Nun schickt man also zwei gestörte Jugendliche für den Tod des Geschäftsmannes Brunner für lange Zeit ins Gefängnis. Skepsis ist angebracht, ob diese Rechnung so aufgeht.

H arte Strafen, so wird man die Urteile im Fall Dominik Brunner wohl nenen dürfen. Zwar kam der Haupttäter Markus S. noch glimpflich davon, weil ihm ein Gerichtsgutachten eine Reifeverzögerung attestierte. Hätte man den 18-jährigen als Erwachsenen angesehen, wäre eine lebenslange Haftstrafe zwingend gewesen, da die Tat als Mord gewertet wurde. Doch auch so wiegt das Urteil noch schwer genug.

Nun schickt man also zwei gestörte Jugendliche mit Biographien, vor denen die meisten Eltern ihre Kinder wohl gerne bewahren möchte, für lange Zeit ins Gefängnis. Man hofft, dass sie nach ihrer Entlassung nicht nur die Tat gesühnt, sondern die Zeit im Knast "zur konzentrierten Arbeit an ihrer Sozialisierung" haben, wie es die Deutsche Polizeigewerkschaft in einem Kommentar zum Urteil formulierte: Da sei vieles nachzuholen.

Skepsis ist angebracht, ob diese Rechnung so aufgeht. Dass die Notrufsäule auf dem S-Bahnhof in Solln (und auf zwanzig weiteren S-Bahnhöfen im Raum München) nicht angeschlossen war, zeigt, dass es noch andere Versäumnisse gab. Und dass sich Deutsche Bahn und Regionalbahngesellschaft dafür jetzt den Schwarzen Peter zuschieben, erinnert ganz an die Love-Parade-Farce von Duisburg.

Ambros Waibel

ist Redakteur im Meinungsressort der taz.

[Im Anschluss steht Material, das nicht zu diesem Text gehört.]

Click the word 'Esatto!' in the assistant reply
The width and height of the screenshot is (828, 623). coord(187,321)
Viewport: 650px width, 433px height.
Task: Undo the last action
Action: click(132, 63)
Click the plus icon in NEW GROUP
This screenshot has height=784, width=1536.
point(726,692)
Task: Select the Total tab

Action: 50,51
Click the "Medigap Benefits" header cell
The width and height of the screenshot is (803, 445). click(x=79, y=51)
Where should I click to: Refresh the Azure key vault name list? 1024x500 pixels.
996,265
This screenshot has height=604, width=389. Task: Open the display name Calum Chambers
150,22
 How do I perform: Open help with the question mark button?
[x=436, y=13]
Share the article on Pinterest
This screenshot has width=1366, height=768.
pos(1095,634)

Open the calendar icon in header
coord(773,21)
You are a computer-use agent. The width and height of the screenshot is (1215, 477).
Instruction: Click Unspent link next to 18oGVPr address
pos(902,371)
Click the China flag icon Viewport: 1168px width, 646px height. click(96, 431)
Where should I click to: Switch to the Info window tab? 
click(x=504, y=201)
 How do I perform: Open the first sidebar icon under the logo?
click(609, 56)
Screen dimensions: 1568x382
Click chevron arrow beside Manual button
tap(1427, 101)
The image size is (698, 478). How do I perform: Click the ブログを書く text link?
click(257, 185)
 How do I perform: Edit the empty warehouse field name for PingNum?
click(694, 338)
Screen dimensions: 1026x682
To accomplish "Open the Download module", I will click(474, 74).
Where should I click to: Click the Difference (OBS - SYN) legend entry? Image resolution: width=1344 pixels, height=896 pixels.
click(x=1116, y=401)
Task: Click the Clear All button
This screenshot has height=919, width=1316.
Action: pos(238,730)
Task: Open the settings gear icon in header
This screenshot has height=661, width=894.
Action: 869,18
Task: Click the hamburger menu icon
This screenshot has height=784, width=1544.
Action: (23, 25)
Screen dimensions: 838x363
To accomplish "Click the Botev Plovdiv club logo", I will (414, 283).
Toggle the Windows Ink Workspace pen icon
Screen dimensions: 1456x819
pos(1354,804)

Die Gesellschaft produziert zwar Täter wie Markus S. und Sebastian L.. Sie bleibt aber hilflos, wie sie ihnen begegnen soll. Dominik Brunner hatte ein Rezept: er wollte den Jugendlichen brachial Grenzen setzen, vor allem aber wollte er die Kinder, die von ihnen bedroht und gedemütigt wurden, schützen. Er hat das aus einem ehrenwerten und richtigen Impuls getan - nicht, um als Held dazustehen.

Wer jedoch meint, sich durch seinen Fall einer differenzierten Herangehensweise an das Thema Jugendgewalt entziehen zu können, liegt sie falsch. Das in letzter Zeit dank Sarrazin viel beschworene Potential rechts der Union möge jedenfalls die Finger von ihm lassen: Hysterische Maulhelden haben wir schon genug.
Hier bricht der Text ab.